#### [WHAT THIS TASK INVOLVES]
Give the data again in full, exactly as written below.

Start of MATERIAL FOR THE TASK

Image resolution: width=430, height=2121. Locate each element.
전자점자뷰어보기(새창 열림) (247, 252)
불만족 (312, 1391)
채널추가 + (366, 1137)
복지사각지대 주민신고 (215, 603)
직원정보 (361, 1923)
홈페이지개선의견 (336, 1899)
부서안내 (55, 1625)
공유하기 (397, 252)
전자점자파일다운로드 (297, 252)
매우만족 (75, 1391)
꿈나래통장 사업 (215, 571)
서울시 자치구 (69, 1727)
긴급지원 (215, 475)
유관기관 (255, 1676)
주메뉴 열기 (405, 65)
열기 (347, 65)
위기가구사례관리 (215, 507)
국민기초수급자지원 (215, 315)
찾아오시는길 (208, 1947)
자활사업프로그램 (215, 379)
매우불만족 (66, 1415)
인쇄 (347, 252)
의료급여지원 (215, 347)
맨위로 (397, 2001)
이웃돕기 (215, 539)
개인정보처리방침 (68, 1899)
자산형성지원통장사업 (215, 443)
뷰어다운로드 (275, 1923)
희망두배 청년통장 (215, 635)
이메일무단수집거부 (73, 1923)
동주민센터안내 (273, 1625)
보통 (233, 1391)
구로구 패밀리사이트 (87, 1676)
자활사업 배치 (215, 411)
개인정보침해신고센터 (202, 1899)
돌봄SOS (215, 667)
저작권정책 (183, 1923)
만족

End of MATERIAL FOR THE TASK

#### [COMPLETED EXERCISE]
Image resolution: width=430, height=2121. Locate each element.
전자점자뷰어보기(새창 열림) (247, 252)
불만족 (312, 1391)
채널추가 + (366, 1137)
복지사각지대 주민신고 (215, 603)
직원정보 (361, 1923)
홈페이지개선의견 (336, 1899)
부서안내 (55, 1625)
공유하기 (397, 252)
전자점자파일다운로드 (297, 252)
매우만족 (75, 1391)
꿈나래통장 사업 (215, 571)
서울시 자치구 (69, 1727)
긴급지원 (215, 475)
유관기관 (255, 1676)
주메뉴 열기 (405, 65)
열기 (347, 65)
위기가구사례관리 (215, 507)
국민기초수급자지원 (215, 315)
찾아오시는길 (208, 1947)
자활사업프로그램 (215, 379)
매우불만족 (66, 1415)
인쇄 (347, 252)
의료급여지원 (215, 347)
맨위로 (397, 2001)
이웃돕기 (215, 539)
개인정보처리방침 (68, 1899)
자산형성지원통장사업 (215, 443)
뷰어다운로드 (275, 1923)
희망두배 청년통장 (215, 635)
이메일무단수집거부 (73, 1923)
동주민센터안내 (273, 1625)
보통 (233, 1391)
구로구 패밀리사이트 (87, 1676)
자활사업 배치 (215, 411)
개인정보침해신고센터 (202, 1899)
돌봄SOS (215, 667)
저작권정책 (183, 1923)
만족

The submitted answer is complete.